Альтотас резко повернулся в кресле и воскликнул:

— До чего все же глуп этот человек! Стоило тратить двадцать лет жизни, чтобы воспитать ребенка, научить его всему, что знаешь, чтобы в тридцать лет он заявил тебе, что люди будут равны!

— Конечно, люди будут равны — равны перед законом.

— А перед смертью, глупец, перед смертью, этим законом законов, они тоже будут равны, если один умрет в трехдневном возрасте, а другой доживет до ста лет? Как люди могут быть равны, пока не победили смерть? О гнусная, архигнусная смерть!
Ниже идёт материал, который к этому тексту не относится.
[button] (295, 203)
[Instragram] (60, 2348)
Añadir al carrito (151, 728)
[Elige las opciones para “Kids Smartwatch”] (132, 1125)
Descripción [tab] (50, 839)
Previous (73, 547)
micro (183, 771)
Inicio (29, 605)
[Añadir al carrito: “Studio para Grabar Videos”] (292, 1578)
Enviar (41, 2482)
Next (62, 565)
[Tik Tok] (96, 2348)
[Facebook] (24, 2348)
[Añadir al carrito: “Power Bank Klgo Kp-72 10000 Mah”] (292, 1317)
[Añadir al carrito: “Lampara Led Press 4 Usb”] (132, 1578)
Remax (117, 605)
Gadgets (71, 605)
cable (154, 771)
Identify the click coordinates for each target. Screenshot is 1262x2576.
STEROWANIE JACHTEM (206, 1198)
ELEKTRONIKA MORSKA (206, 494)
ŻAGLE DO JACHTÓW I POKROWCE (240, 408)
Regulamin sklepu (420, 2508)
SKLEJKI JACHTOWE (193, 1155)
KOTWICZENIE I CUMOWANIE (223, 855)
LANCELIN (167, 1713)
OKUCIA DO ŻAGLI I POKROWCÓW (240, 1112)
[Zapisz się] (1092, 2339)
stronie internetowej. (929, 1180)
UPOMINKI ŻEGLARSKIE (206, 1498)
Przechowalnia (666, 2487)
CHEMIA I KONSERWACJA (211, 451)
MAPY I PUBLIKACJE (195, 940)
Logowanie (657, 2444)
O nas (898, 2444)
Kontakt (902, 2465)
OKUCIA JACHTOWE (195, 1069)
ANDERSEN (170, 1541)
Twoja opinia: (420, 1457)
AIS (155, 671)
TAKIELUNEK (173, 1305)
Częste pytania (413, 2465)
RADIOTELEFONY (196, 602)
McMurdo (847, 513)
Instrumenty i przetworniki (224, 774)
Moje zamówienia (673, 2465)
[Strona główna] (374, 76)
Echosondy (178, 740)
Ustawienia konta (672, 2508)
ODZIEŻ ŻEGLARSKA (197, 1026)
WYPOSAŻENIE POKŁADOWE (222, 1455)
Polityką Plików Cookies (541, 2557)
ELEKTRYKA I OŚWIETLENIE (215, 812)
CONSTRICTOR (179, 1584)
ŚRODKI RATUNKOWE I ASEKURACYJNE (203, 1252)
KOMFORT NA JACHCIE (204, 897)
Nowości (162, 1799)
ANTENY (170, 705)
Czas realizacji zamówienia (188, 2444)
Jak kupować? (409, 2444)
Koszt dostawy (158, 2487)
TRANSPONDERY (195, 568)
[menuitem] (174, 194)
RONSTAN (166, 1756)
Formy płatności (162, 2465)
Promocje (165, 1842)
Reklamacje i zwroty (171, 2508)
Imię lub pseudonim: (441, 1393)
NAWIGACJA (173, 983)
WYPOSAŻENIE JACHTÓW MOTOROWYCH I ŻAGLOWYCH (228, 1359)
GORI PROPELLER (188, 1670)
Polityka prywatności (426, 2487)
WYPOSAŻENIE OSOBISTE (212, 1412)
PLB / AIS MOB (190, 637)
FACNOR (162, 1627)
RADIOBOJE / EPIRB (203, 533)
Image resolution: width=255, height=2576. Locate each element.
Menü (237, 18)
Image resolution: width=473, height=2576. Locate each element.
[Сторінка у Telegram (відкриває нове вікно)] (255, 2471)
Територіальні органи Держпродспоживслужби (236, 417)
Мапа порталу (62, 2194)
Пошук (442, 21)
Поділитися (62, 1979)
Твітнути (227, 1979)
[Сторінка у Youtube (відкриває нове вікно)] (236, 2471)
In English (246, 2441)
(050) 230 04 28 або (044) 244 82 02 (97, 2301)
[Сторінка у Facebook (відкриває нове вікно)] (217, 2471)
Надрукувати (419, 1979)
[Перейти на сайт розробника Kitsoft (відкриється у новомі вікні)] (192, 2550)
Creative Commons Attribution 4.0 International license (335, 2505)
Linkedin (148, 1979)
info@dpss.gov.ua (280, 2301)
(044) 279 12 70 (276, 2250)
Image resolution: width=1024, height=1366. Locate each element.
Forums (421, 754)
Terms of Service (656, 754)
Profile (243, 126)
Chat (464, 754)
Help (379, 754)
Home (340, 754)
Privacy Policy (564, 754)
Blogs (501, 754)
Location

Альтотас откинулся на спинку и расхохотался; серьезный и печальный Бальзамо сидел с опущенной головой. Альтотас с жалостью посмотрел на него и продолжал:

— Неужели меня можно равнять с рабочим, жующим свой грубый хлеб, или с младенцем, сосущим грудь кормилицы, или с выжившим из ума старцем, пьющим свою сыворотку и точащим слезы из потухших глаз? Поразмысли-ка, скверный софист, вот о чем: люди не будут равны, пока не станут бессмертными, потому что, став бессмертными, они превратятся в богов, а равны только боги.